**What needs to be done**:
Transcribe every record that appears below, exactly and in full.
**** Supplied entries
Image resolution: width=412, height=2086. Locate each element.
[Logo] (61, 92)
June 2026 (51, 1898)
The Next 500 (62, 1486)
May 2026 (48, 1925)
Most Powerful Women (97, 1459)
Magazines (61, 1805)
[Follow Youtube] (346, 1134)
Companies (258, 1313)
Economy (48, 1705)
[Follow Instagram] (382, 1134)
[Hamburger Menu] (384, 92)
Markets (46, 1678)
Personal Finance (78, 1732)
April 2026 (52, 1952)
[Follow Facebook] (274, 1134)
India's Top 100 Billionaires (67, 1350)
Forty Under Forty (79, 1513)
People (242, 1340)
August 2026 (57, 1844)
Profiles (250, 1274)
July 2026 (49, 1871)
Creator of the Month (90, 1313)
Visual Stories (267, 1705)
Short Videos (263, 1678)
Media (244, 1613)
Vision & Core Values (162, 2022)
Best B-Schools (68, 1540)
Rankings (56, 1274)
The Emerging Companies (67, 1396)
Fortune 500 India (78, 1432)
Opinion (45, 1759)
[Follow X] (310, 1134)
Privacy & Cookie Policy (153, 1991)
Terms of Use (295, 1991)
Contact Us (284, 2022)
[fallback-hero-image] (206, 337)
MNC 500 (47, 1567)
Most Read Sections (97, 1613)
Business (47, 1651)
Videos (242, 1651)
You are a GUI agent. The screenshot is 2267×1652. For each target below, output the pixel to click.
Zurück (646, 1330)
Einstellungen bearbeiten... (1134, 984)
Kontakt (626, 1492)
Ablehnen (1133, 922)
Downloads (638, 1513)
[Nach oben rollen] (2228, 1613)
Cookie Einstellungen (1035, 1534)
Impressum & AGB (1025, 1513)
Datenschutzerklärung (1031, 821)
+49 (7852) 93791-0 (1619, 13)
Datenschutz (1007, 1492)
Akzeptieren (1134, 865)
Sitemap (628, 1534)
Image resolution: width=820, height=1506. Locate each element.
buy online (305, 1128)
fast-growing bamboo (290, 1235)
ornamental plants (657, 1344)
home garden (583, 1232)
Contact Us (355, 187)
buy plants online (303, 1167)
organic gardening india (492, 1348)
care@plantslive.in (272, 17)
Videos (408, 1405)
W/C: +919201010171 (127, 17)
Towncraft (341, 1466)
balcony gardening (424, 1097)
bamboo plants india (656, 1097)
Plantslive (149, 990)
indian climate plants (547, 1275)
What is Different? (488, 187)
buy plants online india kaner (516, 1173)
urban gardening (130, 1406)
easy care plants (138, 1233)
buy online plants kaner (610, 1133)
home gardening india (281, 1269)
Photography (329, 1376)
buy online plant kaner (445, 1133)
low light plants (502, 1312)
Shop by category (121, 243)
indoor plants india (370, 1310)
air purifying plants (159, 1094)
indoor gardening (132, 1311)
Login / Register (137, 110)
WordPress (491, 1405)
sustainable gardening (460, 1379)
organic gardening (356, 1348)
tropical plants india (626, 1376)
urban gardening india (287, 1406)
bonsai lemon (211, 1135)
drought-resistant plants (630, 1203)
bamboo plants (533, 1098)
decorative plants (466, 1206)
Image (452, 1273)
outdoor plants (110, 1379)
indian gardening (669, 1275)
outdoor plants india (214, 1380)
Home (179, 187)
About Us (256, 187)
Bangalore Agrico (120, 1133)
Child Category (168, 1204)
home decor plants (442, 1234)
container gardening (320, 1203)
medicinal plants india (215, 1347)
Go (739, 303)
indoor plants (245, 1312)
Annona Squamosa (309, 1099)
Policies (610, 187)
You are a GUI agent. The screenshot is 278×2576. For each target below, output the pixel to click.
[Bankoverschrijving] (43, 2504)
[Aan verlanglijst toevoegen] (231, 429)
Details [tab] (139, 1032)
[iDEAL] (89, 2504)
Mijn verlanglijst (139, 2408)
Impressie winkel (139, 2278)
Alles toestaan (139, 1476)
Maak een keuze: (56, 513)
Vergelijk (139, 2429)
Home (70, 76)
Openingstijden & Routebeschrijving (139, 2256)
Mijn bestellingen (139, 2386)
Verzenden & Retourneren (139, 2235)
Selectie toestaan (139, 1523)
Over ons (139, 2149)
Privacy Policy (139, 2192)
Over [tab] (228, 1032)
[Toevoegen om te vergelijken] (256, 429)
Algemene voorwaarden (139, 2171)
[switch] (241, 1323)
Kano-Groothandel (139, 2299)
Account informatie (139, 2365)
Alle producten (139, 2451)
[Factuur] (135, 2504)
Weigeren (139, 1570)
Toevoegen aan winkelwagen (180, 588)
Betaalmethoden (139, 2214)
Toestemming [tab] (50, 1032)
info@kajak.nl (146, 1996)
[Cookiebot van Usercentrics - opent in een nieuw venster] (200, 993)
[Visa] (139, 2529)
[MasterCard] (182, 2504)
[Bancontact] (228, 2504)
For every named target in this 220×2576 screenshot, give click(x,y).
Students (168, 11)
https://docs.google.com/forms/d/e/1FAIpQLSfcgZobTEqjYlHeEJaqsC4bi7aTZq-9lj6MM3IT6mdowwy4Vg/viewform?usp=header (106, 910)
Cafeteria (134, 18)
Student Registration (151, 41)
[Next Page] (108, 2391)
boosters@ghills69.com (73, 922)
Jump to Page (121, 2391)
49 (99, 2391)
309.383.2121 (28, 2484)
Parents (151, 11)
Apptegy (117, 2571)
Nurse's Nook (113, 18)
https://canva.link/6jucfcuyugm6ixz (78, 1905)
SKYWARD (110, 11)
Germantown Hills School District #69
********
**Solution to this task**:
Image resolution: width=412, height=2086. Locate each element.
[Logo] (61, 92)
June 2026 (51, 1898)
The Next 500 (62, 1486)
May 2026 (48, 1925)
Most Powerful Women (97, 1459)
Magazines (61, 1805)
[Follow Youtube] (346, 1134)
Companies (258, 1313)
Economy (48, 1705)
[Follow Instagram] (382, 1134)
[Hamburger Menu] (384, 92)
Markets (46, 1678)
Personal Finance (78, 1732)
April 2026 (52, 1952)
[Follow Facebook] (274, 1134)
India's Top 100 Billionaires (67, 1350)
Forty Under Forty (79, 1513)
People (242, 1340)
August 2026 (57, 1844)
Profiles (250, 1274)
July 2026 (49, 1871)
Creator of the Month (90, 1313)
Visual Stories (267, 1705)
Short Videos (263, 1678)
Media (244, 1613)
Vision & Core Values (162, 2022)
Best B-Schools (68, 1540)
Rankings (56, 1274)
The Emerging Companies (67, 1396)
Fortune 500 India (78, 1432)
Opinion (45, 1759)
[Follow X] (310, 1134)
Privacy & Cookie Policy (153, 1991)
Terms of Use (295, 1991)
Contact Us (284, 2022)
[fallback-hero-image] (206, 337)
MNC 500 (47, 1567)
Most Read Sections (97, 1613)
Business (47, 1651)
Videos (242, 1651)
You are a GUI agent. The screenshot is 2267×1652. For each target below, output the pixel to click.
Zurück (646, 1330)
Einstellungen bearbeiten... (1134, 984)
Kontakt (626, 1492)
Ablehnen (1133, 922)
Downloads (638, 1513)
[Nach oben rollen] (2228, 1613)
Cookie Einstellungen (1035, 1534)
Impressum & AGB (1025, 1513)
Datenschutzerklärung (1031, 821)
+49 (7852) 93791-0 (1619, 13)
Datenschutz (1007, 1492)
Akzeptieren (1134, 865)
Sitemap (628, 1534)
Image resolution: width=820, height=1506. Locate each element.
buy online (305, 1128)
fast-growing bamboo (290, 1235)
ornamental plants (657, 1344)
home garden (583, 1232)
Contact Us (355, 187)
buy plants online (303, 1167)
organic gardening india (492, 1348)
care@plantslive.in (272, 17)
Videos (408, 1405)
W/C: +919201010171 (127, 17)
Towncraft (341, 1466)
balcony gardening (424, 1097)
bamboo plants india (656, 1097)
Plantslive (149, 990)
indian climate plants (547, 1275)
What is Different? (488, 187)
buy plants online india kaner (516, 1173)
urban gardening (130, 1406)
easy care plants (138, 1233)
buy online plants kaner (610, 1133)
home gardening india (281, 1269)
Photography (329, 1376)
buy online plant kaner (445, 1133)
low light plants (502, 1312)
Shop by category (121, 243)
indoor plants india (370, 1310)
air purifying plants (159, 1094)
indoor gardening (132, 1311)
Login / Register (137, 110)
WordPress (491, 1405)
sustainable gardening (460, 1379)
organic gardening (356, 1348)
tropical plants india (626, 1376)
urban gardening india (287, 1406)
bonsai lemon (211, 1135)
drought-resistant plants (630, 1203)
bamboo plants (533, 1098)
decorative plants (466, 1206)
Image (452, 1273)
outdoor plants (110, 1379)
indian gardening (669, 1275)
outdoor plants india (214, 1380)
Home (179, 187)
About Us (256, 187)
Bangalore Agrico (120, 1133)
Child Category (168, 1204)
home decor plants (442, 1234)
container gardening (320, 1203)
medicinal plants india (215, 1347)
Go (739, 303)
indoor plants (245, 1312)
Annona Squamosa (309, 1099)
Policies (610, 187)
You are a GUI agent. The screenshot is 278×2576. For each target below, output the pixel to click.
[Bankoverschrijving] (43, 2504)
[Aan verlanglijst toevoegen] (231, 429)
Details [tab] (139, 1032)
[iDEAL] (89, 2504)
Mijn verlanglijst (139, 2408)
Impressie winkel (139, 2278)
Alles toestaan (139, 1476)
Maak een keuze: (56, 513)
Vergelijk (139, 2429)
Home (70, 76)
Openingstijden & Routebeschrijving (139, 2256)
Mijn bestellingen (139, 2386)
Verzenden & Retourneren (139, 2235)
Selectie toestaan (139, 1523)
Over ons (139, 2149)
Privacy Policy (139, 2192)
Over [tab] (228, 1032)
[Toevoegen om te vergelijken] (256, 429)
Algemene voorwaarden (139, 2171)
[switch] (241, 1323)
Kano-Groothandel (139, 2299)
Account informatie (139, 2365)
Alle producten (139, 2451)
[Factuur] (135, 2504)
Weigeren (139, 1570)
Toevoegen aan winkelwagen (180, 588)
Betaalmethoden (139, 2214)
Toestemming [tab] (50, 1032)
info@kajak.nl (146, 1996)
[Cookiebot van Usercentrics - opent in een nieuw venster] (200, 993)
[Visa] (139, 2529)
[MasterCard] (182, 2504)
[Bancontact] (228, 2504)
For every named target in this 220×2576 screenshot, give click(x,y).
Students (168, 11)
https://docs.google.com/forms/d/e/1FAIpQLSfcgZobTEqjYlHeEJaqsC4bi7aTZq-9lj6MM3IT6mdowwy4Vg/viewform?usp=header (106, 910)
Cafeteria (134, 18)
Student Registration (151, 41)
[Next Page] (108, 2391)
boosters@ghills69.com (73, 922)
Jump to Page (121, 2391)
49 (99, 2391)
309.383.2121 (28, 2484)
Parents (151, 11)
Apptegy (117, 2571)
Nurse's Nook (113, 18)
https://canva.link/6jucfcuyugm6ixz (78, 1905)
SKYWARD (110, 11)
Germantown Hills School District #69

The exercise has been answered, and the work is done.